Grand Casemates Gates, formerly Waterport Gate, provide an entrance from the northwest to the old, fortified portion of the city of the British Overseas Territory of Gibraltar, at Grand Casemates Square.

==Background==
The Rock of Gibraltar, linked to mainland Spain by a low isthmus, extends south into the Strait of Gibraltar which connects the Mediterranean Sea with the Atlantic Ocean. It is a strategic location that has been occupied in turn by the Moors, Spanish and British. The Rock is inaccessible on its eastern side, which rises in a tall and steep cliff. The town lies on the west side along the shore of the Bay of Gibraltar.
For many years a gate provided access from the sea into the northwest of the town through the defensive wall that ran along the shore of the bay.

The Moors occupied Gibraltar for centuries until Ferdinand IV of Castile took Gibraltar in the 1309 siege. In 1333 the Moors retook Gibraltar after a lengthy siege. The Spanish regained Gibraltar in August 1462 during its eighth siege. In 1704, during the War of the Spanish Succession, a combined Anglo-Dutch force captured the town of Gibraltar.
In 1713 Spain ceded the Rock to the British "in perpetuity". Over the years that followed the British made extensive improvements to the defenses.

==Moorish and Spanish structures==
The northern approaches to the town were defended by a Moorish Castle on the slopes of The Rock, from which walls ran down to the shore of the Bay of Gibraltar. Around 1310 Ferdinand IV ordered the Giralda Tower to be built on the coast at the west end of the wall to protect the dockyard.
The Moors built a line wall, running south from the tower along the bay's western shore, which the Spanish later improved.
The Giralda Tower was converted into the North Bastion by the Italian engineer Giovan Giacomo Paleari Fratino in the 1560s.

The esplanade just south of the tower is now Grand Casemates Square. It was a walled area where the Moors built their galleys.
These were launched through a large arch in the line wall just north of today's Grand Casemates Gates, leading to the Waterport.
The Moorish Sea Gate (Puerta del Mar) provided one of the three access gates to La Barcina, the shipbuilding area that is now Grand Casemates Square.
The others were the Land Gate (Puerta de Tierra now Landport Gate) and a southern gate, the Barcina Gate, through a wall that no longer exists.

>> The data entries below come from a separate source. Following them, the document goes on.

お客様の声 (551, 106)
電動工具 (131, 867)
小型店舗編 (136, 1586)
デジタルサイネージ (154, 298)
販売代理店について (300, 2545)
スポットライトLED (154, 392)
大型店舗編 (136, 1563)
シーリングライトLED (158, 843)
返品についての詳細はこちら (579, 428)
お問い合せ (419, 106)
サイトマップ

The Old Mole extending into the bay from a point just south of the tower provided shelter for trading vessels.
The mole provided an anchoring line for the galleys. An aqueduct ran from a well to the south along the line wall to the Waterport, where it replenished a reservoir from which water for the galleys was drawn.

==British developments==
The British built the Line Wall Curtain in the 18th century running north–south along the shore of the bay.
It incorporates, and is to some extent built upon, older Spanish and Moorish fragments.
The Line Wall Curtain runs from the North Bastion south along the western coast of the town to Engineer Battery, just south of the New Mole.
It protected the town from bombardment from ships in the bay and from troops landing from the sea.
The Moorish Sea Gate in the old line wall lay just north of today's Grand Casemates Gates, and was closed up.
The Waterport Gate, providing access to the town through the Line Wall from the shore south of North Bastion, was opened by the British in 1727.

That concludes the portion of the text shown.